Platinum catalyst-functionalized cylindrical graft copolymer micelles for dual catalytic and cytotoxic activity

Abstract

Catalytic prodrug activation offers a promising approach to cancer therapy, but integrating catalytic and therapeutic functions within a single platform remains challenging. In addition, low-molecular weight metal catalysts suffer from rapid clearance and limited in vivo efficacy. Here, we present a platinum complex-conjugated polymeric micellar system, constructed from amphiphilic poly(acrylic acid)-graft-poly(propylene oxide), which self-assembles into short cylindrical micelles (ca. 50 nm in length) in aqueous solution.
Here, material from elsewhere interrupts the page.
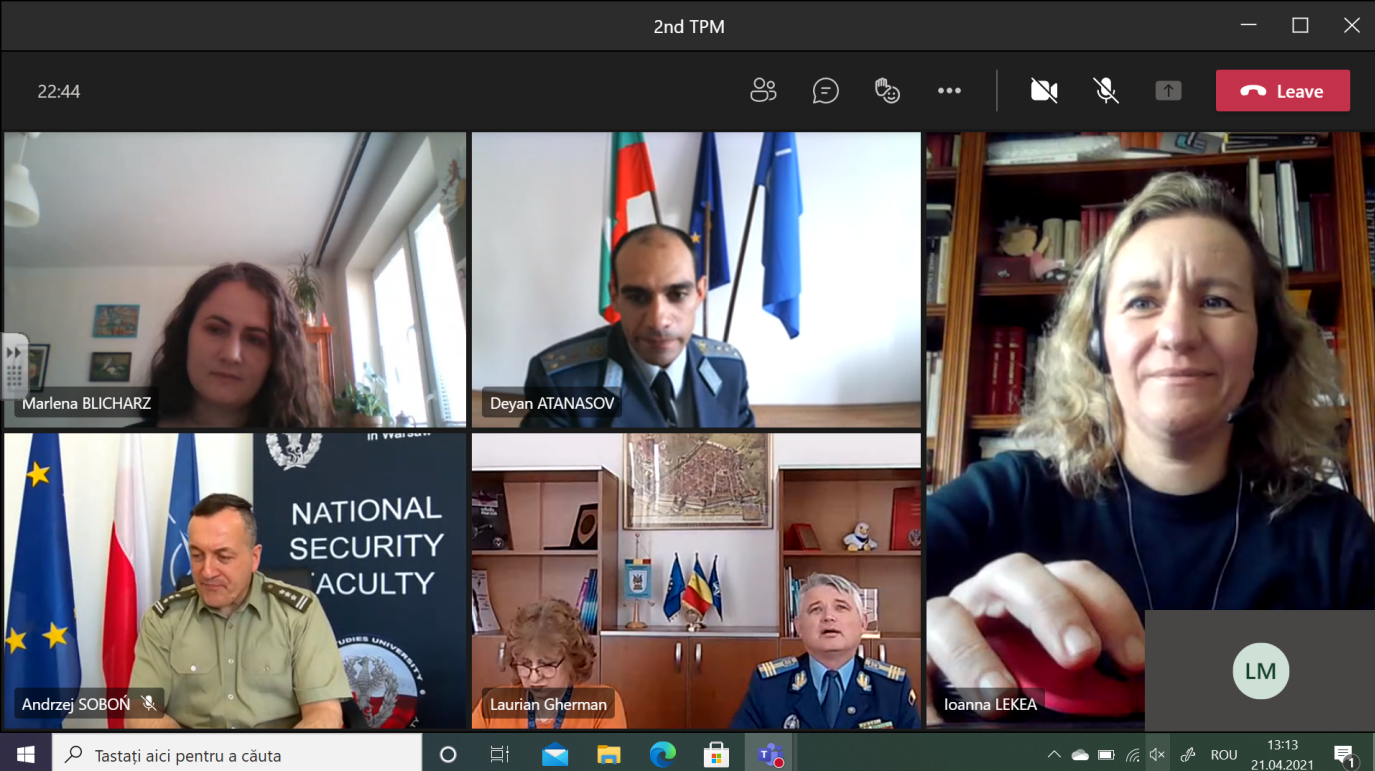Open File Explorer from the taskbar
This screenshot has height=771, width=1375.
coord(608,755)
The micelles are functionalized with a cisplatin-derived Pt(IV) metal complex, which is released under reductive conditions and converted into catalytically active Pt(II) species capable of deprotecting an N-propargylated 5-fluorouracil prodrug. The catalytic transformation proceeds more efficiently under mildly acidic conditions (pH = 6.0), achieving up to 35% conversion after 96 hours. Cell viability assays using CT26 cancer cells showed a decrease in viability from 60% (Pt-micelle alone) to below 50% when combined with the prodrug, indicating dual catalytic and cytotoxic activity in vitro. These findings provide a proof-of-concept for a dual-functional nanocarrier system capable of localized prodrug activation and therapeutic action, offering a promising strategy for advancing metal-catalyzed cancer therapy.